START Data provided
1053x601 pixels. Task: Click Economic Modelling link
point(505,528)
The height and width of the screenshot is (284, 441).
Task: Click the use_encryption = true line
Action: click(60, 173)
END Data provided
What you will do - Reproduce the entries so that each line reads exactly as it did before.

Response area -
1053x601 pixels. Task: Click Economic Modelling link
point(505,528)
The height and width of the screenshot is (284, 441).
Task: Click the use_encryption = true line
Action: click(60, 173)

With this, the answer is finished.